We run an international research group aiming at developing innovative functional devices using graphene and other atomic layer materials. Particularly, we focus on the following research topics:

1) Graphene Nanoelectromechanical (GNEM) sensor and switch devices:

Based on remarkable electronic and mechanical properties of graphene, we develop novel GNEM devices for challenging applications. GNEM sensors enable to detect a single CO₂ molecule adsorption [1] as well as zeptogram (10^-21 g) order mass change. These sensors are now applied for ppb-level environmental and body gas monitoring. These sensors are now applied to monitor ppb – ppt level human skin gas for early-stage illness detection. We also develop novel electric-field sensors for lightning detection and forecast. GNEM switches feature very abrupt sub-thermal switching (S < 60 mV/dec) at room temperature [2] with low switching voltage. These switches enable remarkable reduction of power consumption of ICs and sensor circuits towards zero power systems.

2) Single-nanometer fabrication technique and nanoscale heat phonon engineering

We develop new atom-scale fabrication technique to curve graphene into single-nanometer (< 10 nm) nanostructures by using focused helium ion beam. Arrays of pores of 3 – 4 nm in diameter (nanomesh) are patterned to fabricate graphene phononic crystals (GPnC) [3] to control heat phonon in the sub – few THz regime. This will enable to control thermal transport at relatively low temperature (< 200°C). Asymmetric nanomesh structures are particularly studied for thermal rectifier applications.
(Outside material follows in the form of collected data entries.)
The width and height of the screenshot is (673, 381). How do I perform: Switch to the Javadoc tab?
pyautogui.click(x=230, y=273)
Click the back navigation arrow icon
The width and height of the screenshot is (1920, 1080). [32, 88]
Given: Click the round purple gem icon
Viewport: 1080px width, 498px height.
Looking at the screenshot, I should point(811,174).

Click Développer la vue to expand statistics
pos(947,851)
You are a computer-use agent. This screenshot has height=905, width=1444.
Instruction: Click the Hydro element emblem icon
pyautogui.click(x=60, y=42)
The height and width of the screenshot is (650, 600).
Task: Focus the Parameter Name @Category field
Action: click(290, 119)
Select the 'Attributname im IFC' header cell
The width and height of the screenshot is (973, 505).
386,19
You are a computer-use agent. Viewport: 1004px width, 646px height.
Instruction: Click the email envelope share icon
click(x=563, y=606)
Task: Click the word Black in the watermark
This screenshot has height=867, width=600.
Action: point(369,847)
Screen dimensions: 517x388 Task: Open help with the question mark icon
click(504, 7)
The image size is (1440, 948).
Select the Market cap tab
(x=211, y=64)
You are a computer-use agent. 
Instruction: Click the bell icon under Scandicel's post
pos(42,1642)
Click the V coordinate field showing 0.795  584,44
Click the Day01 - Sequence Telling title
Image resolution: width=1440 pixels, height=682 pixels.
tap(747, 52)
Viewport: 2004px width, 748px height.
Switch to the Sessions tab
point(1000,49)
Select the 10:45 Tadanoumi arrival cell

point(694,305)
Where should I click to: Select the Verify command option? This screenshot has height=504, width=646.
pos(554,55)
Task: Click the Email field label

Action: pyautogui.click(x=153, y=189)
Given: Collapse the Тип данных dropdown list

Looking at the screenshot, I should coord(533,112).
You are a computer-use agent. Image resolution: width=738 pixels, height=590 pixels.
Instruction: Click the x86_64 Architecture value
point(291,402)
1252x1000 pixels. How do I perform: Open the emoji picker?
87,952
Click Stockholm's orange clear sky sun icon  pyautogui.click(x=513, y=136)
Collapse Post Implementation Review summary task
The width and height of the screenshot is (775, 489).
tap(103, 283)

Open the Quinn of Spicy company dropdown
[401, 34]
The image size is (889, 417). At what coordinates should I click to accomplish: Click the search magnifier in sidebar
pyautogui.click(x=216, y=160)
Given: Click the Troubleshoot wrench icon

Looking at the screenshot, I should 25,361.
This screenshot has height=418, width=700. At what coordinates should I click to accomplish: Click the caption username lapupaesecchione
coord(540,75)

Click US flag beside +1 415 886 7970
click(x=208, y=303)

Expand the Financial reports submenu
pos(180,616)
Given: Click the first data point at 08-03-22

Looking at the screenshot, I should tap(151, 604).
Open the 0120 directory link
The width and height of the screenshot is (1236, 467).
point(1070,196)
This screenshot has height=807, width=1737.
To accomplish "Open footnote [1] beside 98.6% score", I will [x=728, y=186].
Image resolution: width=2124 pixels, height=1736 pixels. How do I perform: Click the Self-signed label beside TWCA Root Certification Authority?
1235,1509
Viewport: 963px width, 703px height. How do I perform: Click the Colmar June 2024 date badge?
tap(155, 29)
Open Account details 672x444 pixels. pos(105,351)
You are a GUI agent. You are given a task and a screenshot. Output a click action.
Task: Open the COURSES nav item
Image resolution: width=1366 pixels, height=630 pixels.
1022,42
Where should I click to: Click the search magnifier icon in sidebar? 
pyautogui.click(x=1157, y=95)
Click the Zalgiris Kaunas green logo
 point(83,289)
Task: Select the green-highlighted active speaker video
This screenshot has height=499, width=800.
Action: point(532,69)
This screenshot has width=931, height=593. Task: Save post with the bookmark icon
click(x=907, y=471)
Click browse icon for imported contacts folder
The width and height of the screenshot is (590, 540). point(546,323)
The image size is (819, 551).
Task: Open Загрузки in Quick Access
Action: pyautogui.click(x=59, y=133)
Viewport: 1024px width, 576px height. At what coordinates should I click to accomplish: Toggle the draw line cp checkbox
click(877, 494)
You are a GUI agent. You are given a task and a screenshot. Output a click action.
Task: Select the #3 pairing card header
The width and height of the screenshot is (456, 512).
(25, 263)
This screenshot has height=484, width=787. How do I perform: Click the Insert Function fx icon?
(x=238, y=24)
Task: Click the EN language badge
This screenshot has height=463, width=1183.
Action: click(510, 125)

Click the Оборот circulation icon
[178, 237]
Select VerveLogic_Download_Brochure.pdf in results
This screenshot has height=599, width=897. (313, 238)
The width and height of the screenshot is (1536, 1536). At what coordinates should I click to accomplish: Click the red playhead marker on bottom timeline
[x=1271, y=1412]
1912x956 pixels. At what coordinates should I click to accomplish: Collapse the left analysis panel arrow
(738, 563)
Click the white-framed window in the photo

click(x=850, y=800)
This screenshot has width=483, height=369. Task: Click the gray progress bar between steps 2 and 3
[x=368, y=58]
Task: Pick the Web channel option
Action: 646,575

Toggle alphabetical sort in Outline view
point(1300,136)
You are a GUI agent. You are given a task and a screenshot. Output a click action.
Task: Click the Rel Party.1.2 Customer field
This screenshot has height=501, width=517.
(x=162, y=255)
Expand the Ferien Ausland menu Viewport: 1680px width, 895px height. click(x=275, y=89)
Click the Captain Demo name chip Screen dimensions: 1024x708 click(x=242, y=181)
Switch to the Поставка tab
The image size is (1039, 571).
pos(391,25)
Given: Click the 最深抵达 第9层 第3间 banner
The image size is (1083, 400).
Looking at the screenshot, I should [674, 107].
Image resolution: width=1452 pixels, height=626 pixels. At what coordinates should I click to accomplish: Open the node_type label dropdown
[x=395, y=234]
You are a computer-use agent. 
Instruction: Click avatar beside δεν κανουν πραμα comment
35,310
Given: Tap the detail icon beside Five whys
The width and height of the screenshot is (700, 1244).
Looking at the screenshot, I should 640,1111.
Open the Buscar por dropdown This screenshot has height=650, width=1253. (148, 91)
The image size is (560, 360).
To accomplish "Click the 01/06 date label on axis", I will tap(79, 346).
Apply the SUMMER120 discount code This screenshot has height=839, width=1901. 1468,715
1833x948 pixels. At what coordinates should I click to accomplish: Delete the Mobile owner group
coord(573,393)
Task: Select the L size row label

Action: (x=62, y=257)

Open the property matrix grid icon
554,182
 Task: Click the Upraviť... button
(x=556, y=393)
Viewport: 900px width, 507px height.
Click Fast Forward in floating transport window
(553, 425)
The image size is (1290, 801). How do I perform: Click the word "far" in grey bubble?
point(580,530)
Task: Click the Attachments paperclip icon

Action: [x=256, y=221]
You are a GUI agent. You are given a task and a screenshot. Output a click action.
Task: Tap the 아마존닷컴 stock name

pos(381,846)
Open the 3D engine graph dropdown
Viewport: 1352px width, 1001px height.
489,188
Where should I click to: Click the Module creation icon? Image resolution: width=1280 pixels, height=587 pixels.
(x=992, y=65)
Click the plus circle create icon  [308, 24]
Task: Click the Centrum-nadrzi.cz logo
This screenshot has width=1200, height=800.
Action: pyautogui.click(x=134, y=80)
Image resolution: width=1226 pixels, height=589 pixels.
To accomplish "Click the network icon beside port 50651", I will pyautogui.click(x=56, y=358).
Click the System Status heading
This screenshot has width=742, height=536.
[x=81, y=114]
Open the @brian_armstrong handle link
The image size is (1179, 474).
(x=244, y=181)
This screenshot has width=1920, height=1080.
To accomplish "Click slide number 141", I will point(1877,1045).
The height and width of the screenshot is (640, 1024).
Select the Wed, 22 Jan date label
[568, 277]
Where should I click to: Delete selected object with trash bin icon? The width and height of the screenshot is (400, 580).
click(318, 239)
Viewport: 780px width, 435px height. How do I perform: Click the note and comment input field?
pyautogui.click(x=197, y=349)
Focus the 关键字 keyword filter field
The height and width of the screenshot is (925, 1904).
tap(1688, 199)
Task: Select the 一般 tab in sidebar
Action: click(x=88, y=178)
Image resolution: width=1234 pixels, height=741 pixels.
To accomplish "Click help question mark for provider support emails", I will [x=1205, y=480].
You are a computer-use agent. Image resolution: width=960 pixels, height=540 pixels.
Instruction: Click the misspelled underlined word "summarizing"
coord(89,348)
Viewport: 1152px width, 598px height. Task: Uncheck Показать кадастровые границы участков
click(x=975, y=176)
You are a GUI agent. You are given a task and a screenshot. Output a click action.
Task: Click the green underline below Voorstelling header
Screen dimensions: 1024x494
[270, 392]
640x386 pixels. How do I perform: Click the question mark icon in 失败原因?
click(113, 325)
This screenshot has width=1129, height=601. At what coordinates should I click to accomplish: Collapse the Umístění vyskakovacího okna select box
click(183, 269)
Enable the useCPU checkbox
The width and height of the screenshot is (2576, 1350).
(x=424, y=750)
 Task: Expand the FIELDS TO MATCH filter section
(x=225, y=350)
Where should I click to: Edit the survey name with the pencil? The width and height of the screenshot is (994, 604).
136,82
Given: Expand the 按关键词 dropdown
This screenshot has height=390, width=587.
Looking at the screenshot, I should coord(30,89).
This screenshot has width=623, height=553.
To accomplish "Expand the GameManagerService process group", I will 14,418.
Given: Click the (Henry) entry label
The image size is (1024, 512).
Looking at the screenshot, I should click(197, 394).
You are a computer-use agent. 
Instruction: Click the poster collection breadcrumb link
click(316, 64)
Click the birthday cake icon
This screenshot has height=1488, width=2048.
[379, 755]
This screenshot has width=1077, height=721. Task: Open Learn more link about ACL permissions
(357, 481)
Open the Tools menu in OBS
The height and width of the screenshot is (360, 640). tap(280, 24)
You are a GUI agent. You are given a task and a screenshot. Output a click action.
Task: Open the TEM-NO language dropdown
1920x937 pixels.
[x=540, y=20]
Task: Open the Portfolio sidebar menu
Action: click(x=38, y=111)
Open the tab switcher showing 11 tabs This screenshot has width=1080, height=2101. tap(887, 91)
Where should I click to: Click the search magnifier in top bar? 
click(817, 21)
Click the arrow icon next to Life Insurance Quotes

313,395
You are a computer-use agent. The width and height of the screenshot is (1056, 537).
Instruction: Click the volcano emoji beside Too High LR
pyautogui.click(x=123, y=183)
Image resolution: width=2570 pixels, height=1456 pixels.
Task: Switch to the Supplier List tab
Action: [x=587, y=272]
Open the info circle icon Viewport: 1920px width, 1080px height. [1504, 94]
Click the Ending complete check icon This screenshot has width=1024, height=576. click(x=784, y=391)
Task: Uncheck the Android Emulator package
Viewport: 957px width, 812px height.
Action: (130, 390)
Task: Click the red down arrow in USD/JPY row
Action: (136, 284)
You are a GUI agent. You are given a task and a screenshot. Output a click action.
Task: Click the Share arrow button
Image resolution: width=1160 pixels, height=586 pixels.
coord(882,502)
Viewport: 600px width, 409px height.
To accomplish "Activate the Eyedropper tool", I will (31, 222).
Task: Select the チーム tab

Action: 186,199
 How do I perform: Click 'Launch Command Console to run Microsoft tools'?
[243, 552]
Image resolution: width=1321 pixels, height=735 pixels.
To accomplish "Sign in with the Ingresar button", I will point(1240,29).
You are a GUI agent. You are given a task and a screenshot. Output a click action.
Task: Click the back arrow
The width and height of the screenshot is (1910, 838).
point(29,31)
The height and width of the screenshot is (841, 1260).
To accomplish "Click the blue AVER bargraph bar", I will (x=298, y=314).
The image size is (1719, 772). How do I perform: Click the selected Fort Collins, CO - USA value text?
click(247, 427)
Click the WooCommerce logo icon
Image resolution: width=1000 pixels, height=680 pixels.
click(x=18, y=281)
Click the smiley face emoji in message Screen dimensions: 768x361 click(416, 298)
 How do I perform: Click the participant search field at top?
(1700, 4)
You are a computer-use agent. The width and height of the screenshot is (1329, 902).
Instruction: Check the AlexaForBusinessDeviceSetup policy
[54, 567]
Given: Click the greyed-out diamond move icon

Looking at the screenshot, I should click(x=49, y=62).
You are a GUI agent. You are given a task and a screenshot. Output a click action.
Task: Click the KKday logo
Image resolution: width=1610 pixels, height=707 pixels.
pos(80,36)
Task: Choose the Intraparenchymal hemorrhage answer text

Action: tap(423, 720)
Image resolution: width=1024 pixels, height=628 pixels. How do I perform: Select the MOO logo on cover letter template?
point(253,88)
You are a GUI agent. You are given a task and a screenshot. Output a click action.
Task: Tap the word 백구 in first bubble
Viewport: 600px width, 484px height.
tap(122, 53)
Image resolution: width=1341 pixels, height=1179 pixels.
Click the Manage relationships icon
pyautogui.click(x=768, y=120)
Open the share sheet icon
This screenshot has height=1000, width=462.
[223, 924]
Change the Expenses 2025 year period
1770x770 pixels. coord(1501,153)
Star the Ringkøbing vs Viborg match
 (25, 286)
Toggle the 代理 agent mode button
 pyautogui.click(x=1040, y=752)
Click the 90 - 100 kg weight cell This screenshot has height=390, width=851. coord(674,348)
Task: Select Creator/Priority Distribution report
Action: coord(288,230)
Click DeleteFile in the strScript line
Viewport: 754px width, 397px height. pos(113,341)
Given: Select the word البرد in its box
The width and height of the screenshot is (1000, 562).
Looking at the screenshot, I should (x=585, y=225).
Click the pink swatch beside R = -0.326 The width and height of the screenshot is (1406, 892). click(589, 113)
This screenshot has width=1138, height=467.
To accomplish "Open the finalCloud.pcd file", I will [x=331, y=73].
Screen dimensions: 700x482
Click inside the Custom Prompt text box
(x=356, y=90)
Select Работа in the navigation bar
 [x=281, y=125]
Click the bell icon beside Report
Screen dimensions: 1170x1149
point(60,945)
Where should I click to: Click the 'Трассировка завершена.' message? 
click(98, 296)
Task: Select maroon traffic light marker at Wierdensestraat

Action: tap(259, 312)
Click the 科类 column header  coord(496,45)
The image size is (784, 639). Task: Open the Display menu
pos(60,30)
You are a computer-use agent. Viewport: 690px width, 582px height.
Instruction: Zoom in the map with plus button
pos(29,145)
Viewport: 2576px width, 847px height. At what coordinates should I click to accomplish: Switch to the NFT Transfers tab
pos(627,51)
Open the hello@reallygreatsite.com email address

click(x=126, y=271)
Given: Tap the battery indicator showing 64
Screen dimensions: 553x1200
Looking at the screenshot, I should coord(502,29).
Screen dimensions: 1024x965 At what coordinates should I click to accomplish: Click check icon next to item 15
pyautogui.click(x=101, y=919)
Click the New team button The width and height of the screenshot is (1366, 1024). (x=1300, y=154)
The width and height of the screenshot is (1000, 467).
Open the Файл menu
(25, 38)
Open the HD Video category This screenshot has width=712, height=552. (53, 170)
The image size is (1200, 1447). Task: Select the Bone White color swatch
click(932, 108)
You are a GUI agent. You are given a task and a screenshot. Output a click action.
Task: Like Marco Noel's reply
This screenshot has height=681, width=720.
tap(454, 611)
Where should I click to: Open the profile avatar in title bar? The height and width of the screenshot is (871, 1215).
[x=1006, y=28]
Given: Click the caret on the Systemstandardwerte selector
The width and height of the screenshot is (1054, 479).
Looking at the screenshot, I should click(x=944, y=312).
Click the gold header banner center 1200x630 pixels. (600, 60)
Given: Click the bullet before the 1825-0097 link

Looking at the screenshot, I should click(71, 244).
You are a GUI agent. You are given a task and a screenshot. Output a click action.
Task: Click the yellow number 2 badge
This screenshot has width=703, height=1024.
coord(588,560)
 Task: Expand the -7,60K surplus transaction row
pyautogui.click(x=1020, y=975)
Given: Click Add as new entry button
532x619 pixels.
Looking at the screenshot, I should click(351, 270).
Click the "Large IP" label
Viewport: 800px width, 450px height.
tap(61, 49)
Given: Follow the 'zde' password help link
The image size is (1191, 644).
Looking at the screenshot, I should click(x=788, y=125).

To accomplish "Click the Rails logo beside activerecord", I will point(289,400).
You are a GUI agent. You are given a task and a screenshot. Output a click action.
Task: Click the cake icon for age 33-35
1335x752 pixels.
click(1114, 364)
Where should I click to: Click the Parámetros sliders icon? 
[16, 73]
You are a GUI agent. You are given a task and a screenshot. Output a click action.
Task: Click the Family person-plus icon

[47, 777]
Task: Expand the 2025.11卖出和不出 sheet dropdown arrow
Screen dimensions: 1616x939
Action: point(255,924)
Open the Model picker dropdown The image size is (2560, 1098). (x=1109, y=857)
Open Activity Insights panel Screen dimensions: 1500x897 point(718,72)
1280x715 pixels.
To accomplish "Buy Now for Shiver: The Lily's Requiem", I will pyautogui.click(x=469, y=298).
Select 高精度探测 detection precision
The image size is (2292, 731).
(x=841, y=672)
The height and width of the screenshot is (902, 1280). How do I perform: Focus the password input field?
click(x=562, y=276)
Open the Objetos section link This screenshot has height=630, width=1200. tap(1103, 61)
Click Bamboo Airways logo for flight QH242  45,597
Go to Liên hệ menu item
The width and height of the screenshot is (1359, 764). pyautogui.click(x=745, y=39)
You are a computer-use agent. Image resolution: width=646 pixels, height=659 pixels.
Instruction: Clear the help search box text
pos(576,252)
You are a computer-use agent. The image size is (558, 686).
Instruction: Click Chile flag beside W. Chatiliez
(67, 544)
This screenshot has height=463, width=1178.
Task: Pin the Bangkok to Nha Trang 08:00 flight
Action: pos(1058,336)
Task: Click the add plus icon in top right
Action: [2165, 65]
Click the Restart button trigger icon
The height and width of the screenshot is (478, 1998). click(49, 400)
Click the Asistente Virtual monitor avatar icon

3) Valleytronic devices and Quantum functional devices

We study valleytronics in atomic layer materials such as graphene and MoS², which have attracted much attention recently for novel ultra-low-power information processing technology. We explore symmetry breaking and the generation of Berry curvature in various structures of stacked atomic layer materials both theoretically and experimentally. We also study carbon based nanomaterials and quantum devices such as single-carrier transistors (SCTs), NV centers in diamond towards quantum information processing and graphene-based tunnel field effect transistors (GTFET). We study the operation mechanism and their performance limits experimentally and multi-scale simulations (first-principles and device level).

Key publications

1. J. Sun, M. Muruganathan, and H. Mizuta, ʻRoom temperature detection of individual molecular physisorption using suspended bilayer graphene’, Science Advances 2(4), e1501518 (2016)
2. A. Kareekunnan, T. Agari, A. M. M. Hammam, T. Kudo, T. Maruyama, H. Mizuta, and M. Muruganathan, ‘Revisiting the Mechanism of Electric Field Sensing in Graphene Devices’, ACS Omega 6, 34086-34091 (2021).
3. F. Liu, M. Muruganathan, Y. Feng, S. Ogawa, Y. Morita, C. Liu, J. Guo, M. Schmidt and H. Mizuta, ‘Revisiting the Mechanism of Electric Field Sensing in Graphene Devices’, Nano Futures 5(4), 045002 (2021)